Whilst concentrating on those who work at heights, a number of the recommendations and principles apply equally across the wider workplace environment.
First recommendation – better reporting of accidents involving falls
The first recommendation was for enhanced reporting of accidents involving falls. This would include providing more detail about the accident circumstances.
In addition to the provision of further information, serious consideration should be given to reverting to the previous system of reporting accidents involving absences of three days or more.
Second recommendation – independent reporting for all near misses and accidents
The second recommendation related to the appointment of an independent body to allow confidential, enhanced and digital reporting of all near misses and accidents that do not qualify for RIDDOR reporting.
This data would be shared with government and industry to inform health and safety policy. This is a sensible policy which again should be extended across all industries.
This point also highlights the issue of underreporting. The Labour Force Survey consistently suggests that around one half of workplace accidents are simply not reported as they should be, which puts the scale of the issue into a sharp context.

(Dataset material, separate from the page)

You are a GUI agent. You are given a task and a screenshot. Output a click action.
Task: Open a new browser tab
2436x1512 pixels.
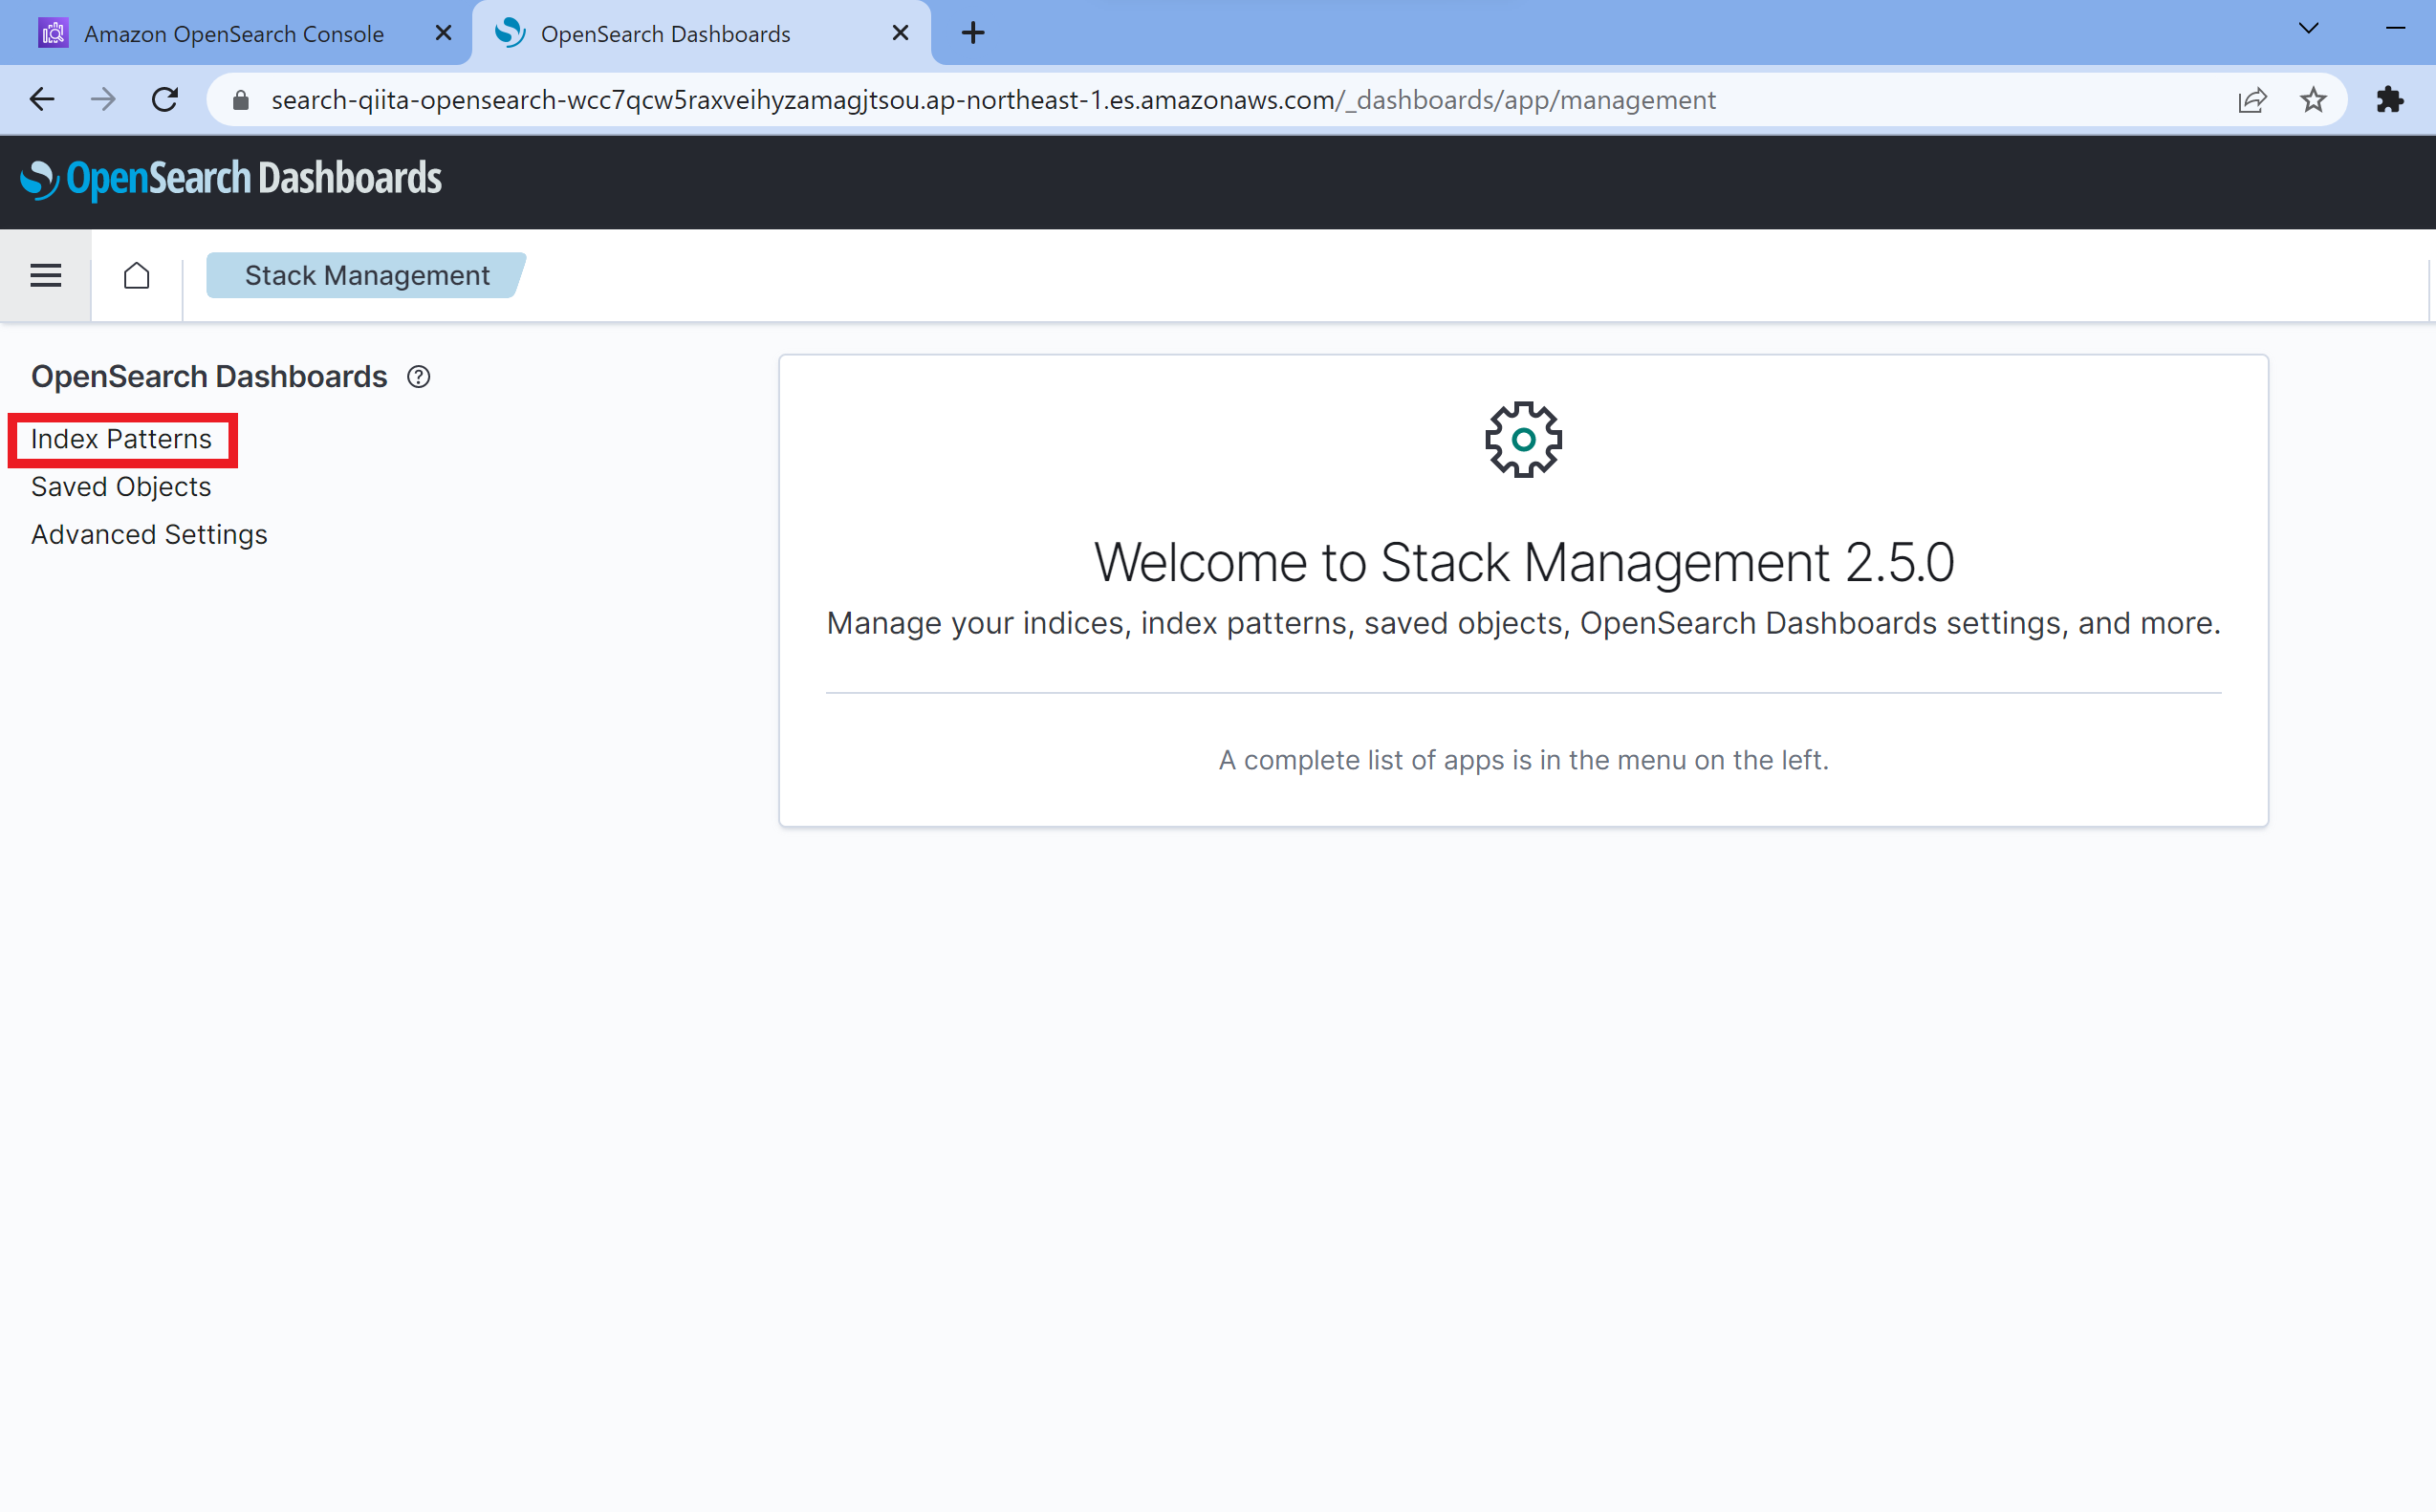pyautogui.click(x=972, y=33)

Third recommendation – extend Fatal Accident Inquiry System across UK
A further recommendation was to extend the Fatal Accident Inquiry system within Scotland across the UK.
Inquiries for deaths within the workplace are mandatory. Lessons ought to be learned from every avoidable death, and any measure which facilitates this ought to be welcomed.
Fourth recommendation – penalties for health and safety failures
The APPG also suggested that further consultation should take place on a couple of issues, notably, a major review of work at height culture. This should include an investigation into the suitability of legally binding financial penalties in health and safety - funds which could be used towards raising awareness and training, particularly in hard to reach sectors.
The question of enforcement has long been a thorny one. The level of prosecution in relation to health and safety breaches has been pitifully low.
Of particular concern is the reluctance of the Crown, especially in Scotland, to prosecute employers for failing to have in place employers liability insurance, which has been compulsory since 1972.
Employers who think avoiding insurance premiums is fine are hardly likely to be investing in health and safety measures, leading to higher incidences of accidents in their workplaces - a point picked up by the APPG.
The time has long since passed for the creation of an Employers Liability Insurers Bureau (ELIB). Similar to the Motor Insurers Bureau, which was created in 1946 to deal with claims on behalf of those people injured by uninsured or untraced motorists, the ELIB would deal with those injured, almost inevitably through no fault of their own, within the workplace, and where no insurance was taken out by the employer or relevant contractor. Any review, such as suggested by the APPG, should certainly consider carefully, the establishment of such a body.
Each of us expects those who go to work to come back in the same condition as when they left. There are proactive steps that we can take to ensure that the number of those injured or killed in the workplace is reduced to the absolute minimum. We should be taking those steps.